[Stored data]
************

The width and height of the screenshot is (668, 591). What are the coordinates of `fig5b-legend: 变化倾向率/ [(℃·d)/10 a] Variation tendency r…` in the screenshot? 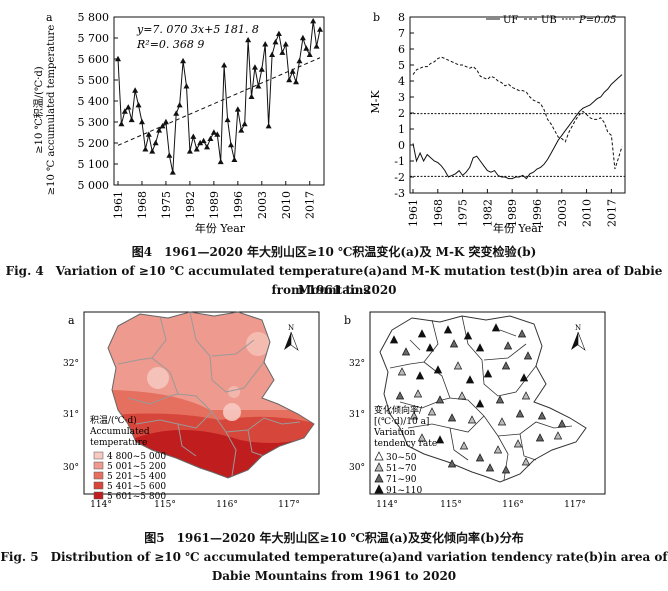 It's located at (405, 450).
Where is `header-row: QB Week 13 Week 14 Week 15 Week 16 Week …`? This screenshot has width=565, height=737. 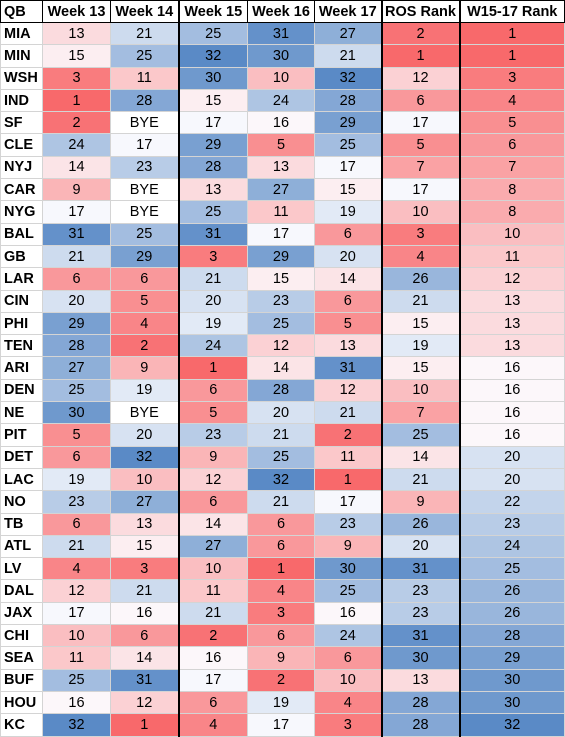
header-row: QB Week 13 Week 14 Week 15 Week 16 Week … is located at coordinates (282, 12).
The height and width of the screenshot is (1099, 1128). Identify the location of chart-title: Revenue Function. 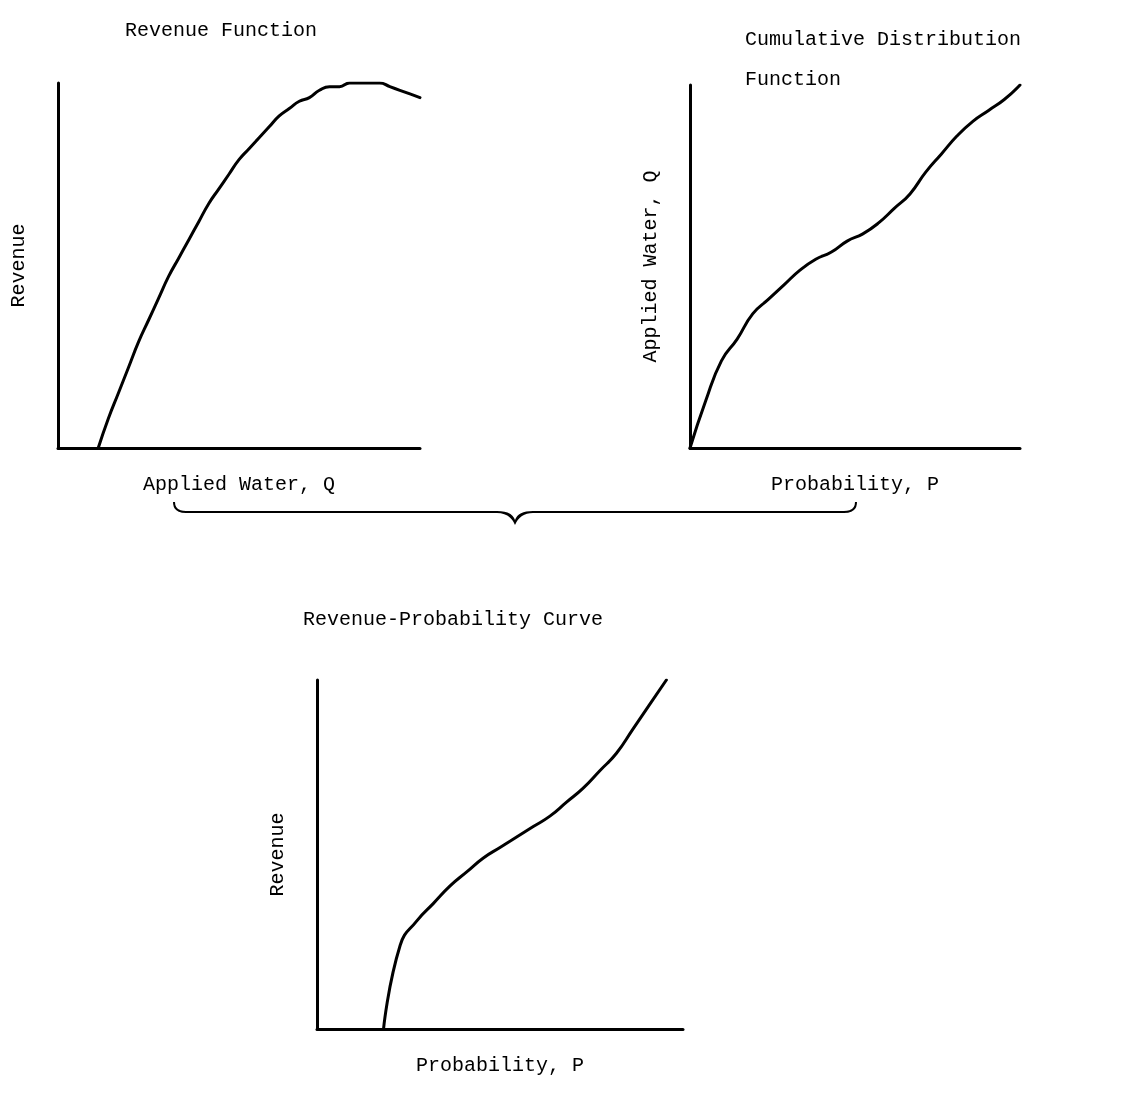
(222, 30).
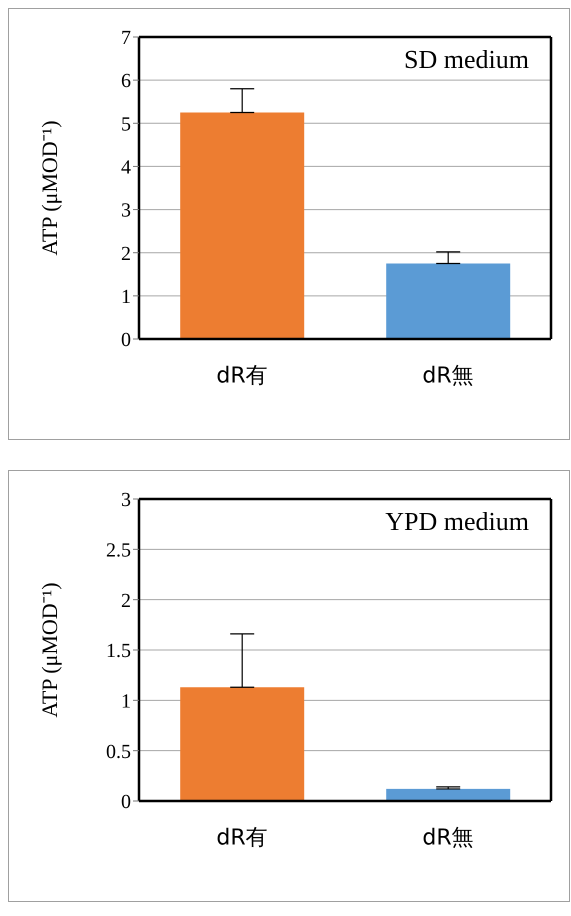  Describe the element at coordinates (126, 124) in the screenshot. I see `y-tick-label: 5` at that location.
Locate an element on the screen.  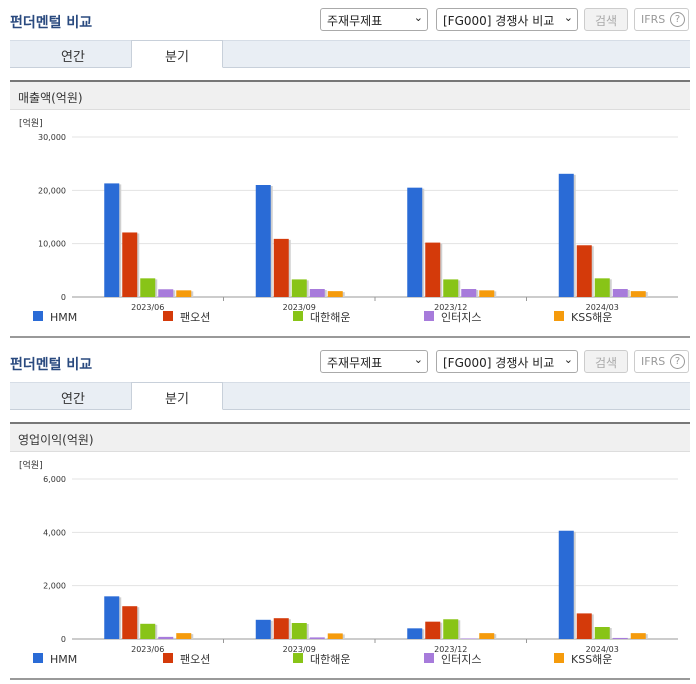
y-tick-label: 2,000 is located at coordinates (54, 586).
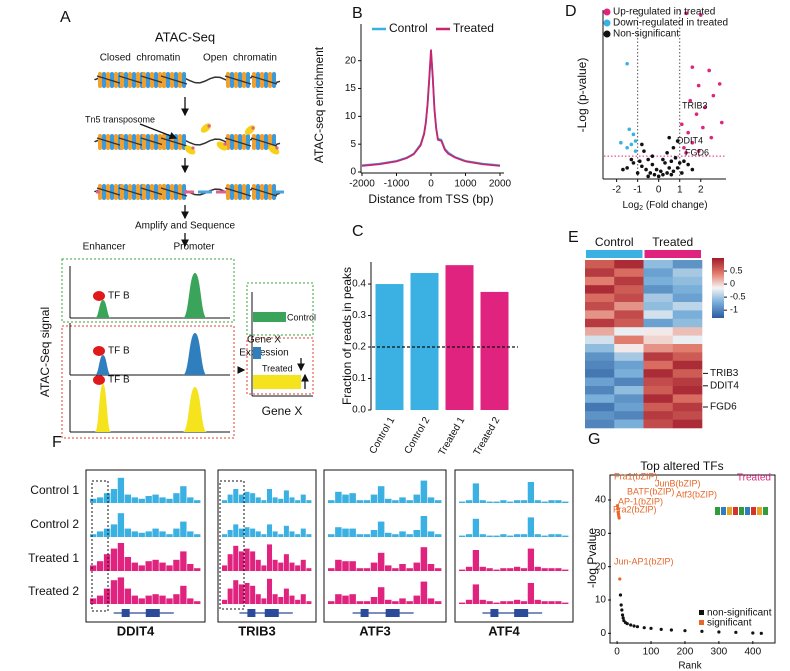 This screenshot has height=671, width=790. Describe the element at coordinates (672, 254) in the screenshot. I see `group-bar` at that location.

************

Directions for this task:
In the records, take the stretch from the line containing "has width=565, height=737." through the line containing "coordinates (282, 12)." and substitute "image" for "screenshot", changing nothing else. Give back only those lines, and leave the pictures out.

Answer area:
Where is `header-row: QB Week 13 Week 14 Week 15 Week 16 Week …`? This image has width=565, height=737. 
header-row: QB Week 13 Week 14 Week 15 Week 16 Week … is located at coordinates (282, 12).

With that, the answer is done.